Additionally, the court disagreed with the defendants argument that the plaintiffs’ payment to the AMC was covered under the exception in Section 8(c)(2) of RESPA because the payment was not a “thing of value” under Section 8(a). In rejecting the defendants’ argument, the court noted the kickback at issue is the profit ultimately paid to the individual owner, not the plaintiffs’ payment to the AMC, and the defendants did not present any authority that the exception applies when the payment is for ownership interest.
The court ultimately recommended the denial of the class certification because plaintiffs did not demonstrate that ascertaining the class was administratively feasible, including the problem of ascertaining which loans were federally related mortgage loan and which were not. The court also concluded that, given the number of individual inquiries in the case, the requirement that common question of law and fact predominate was not satisfied.
On March 22, the U.S. District Court for the Western District of Kentucky denied the CFPB’s motion to reconsider an opinion issued in July 2017, which held that a safe harbor provision for affiliated business arrangements under Section 8(c)(4) of RESPA protects a Louisville law firm's relationship with a string of now-closed title insurance agencies (previously covered by InfoBytes here). In denying the request, the court clarified its previous reasoning and found that the transactions did not violate Section 8(a) because the law firm did not give the title insurance agencies a “thing of value,” and even assuming a violation, the safe harbor under Section 8(c)(2)—even though the court previously relied on Section 8(c)(4)—applied.
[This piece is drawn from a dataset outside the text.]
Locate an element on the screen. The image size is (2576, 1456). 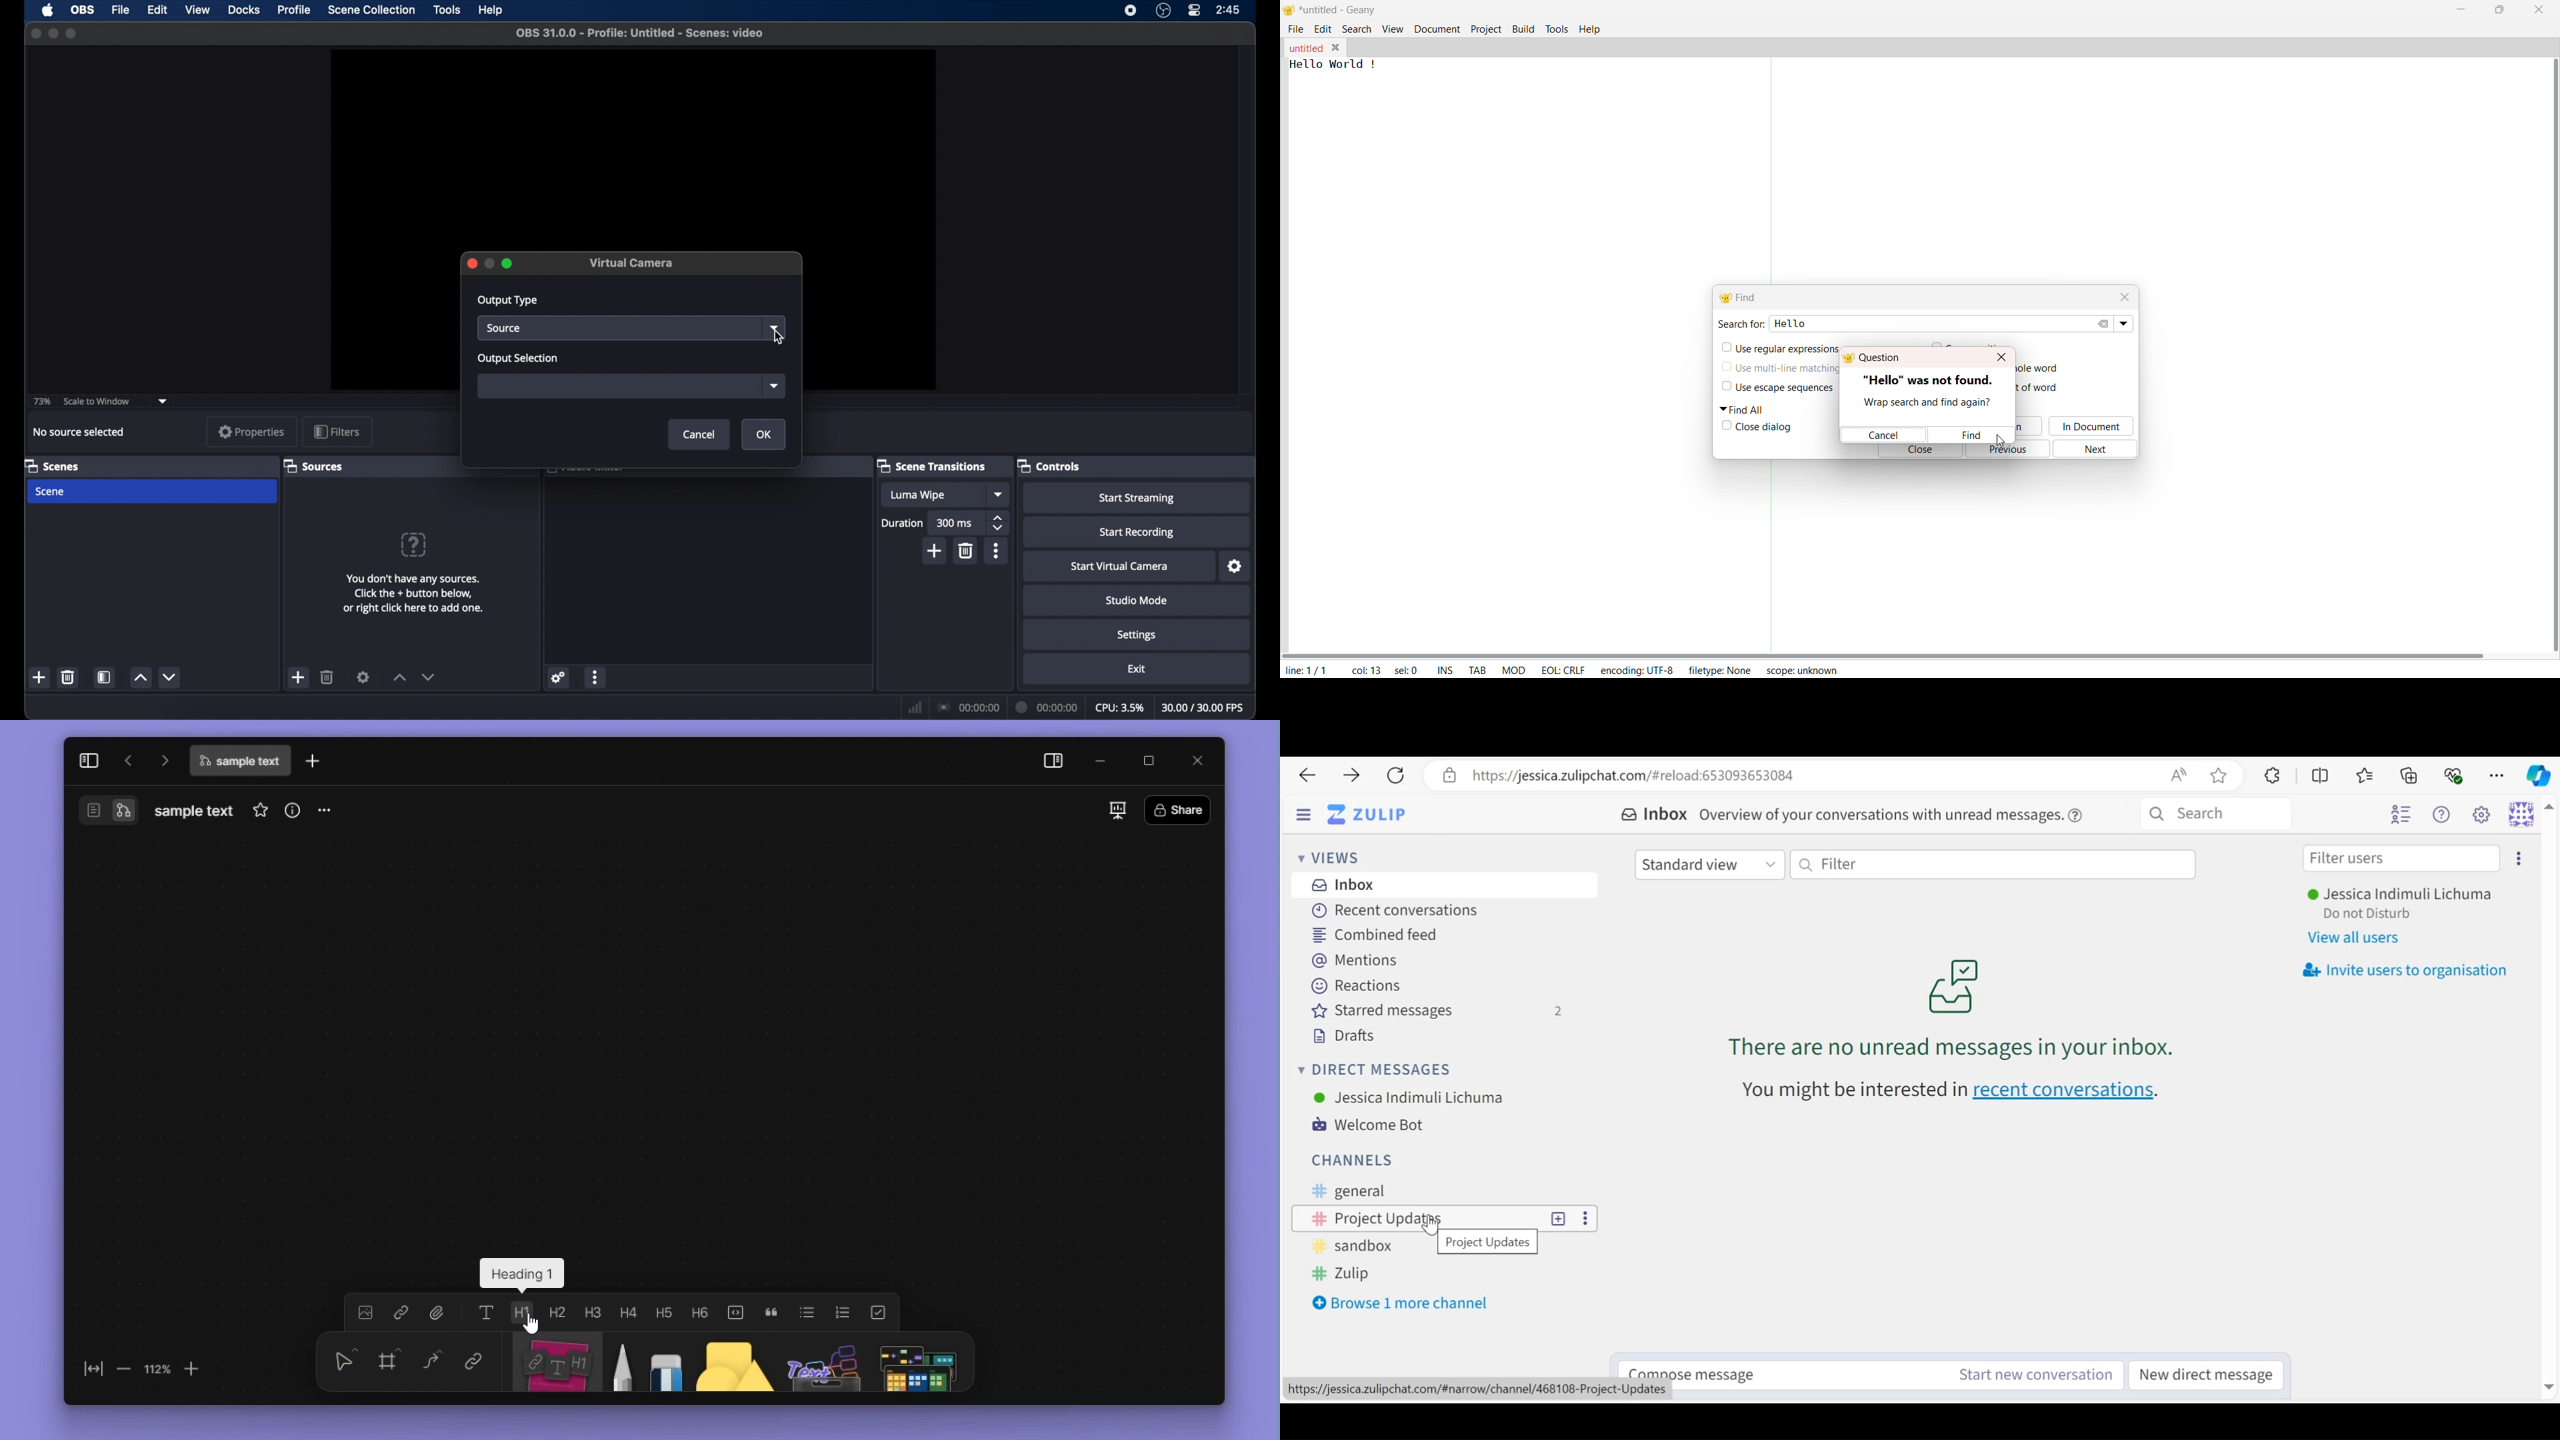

The court relied on the D.C. Circuit’s 2016 interpretation of Section 8(c)(2) in PHH Corporation v. CFPB, which found that payments made in exchange for a service “actually received” is not the same as payments made for referrals and a payment is bona fide if it amounts to “reasonable market value” for the service. In applying the PHH holding to the present facts, the court concluded that the payments consumers made to the title agencies, which were subsequently distributed as profits to corresponding partners, were made in exchange for title insurance that was actually received by the consumer. Moreover, the court noted that there was no evidence that the payments were above market value, and therefore determined they were bona fide. Lastly, the opinion emphasized that the purpose of RESPA is to prevent unnecessary increases in costs of certain settlement services for consumers, and the payments resulting from the relationship between the law firm and the title agencies not only were for services actually received but were not found to increase the cost of those services at settlement.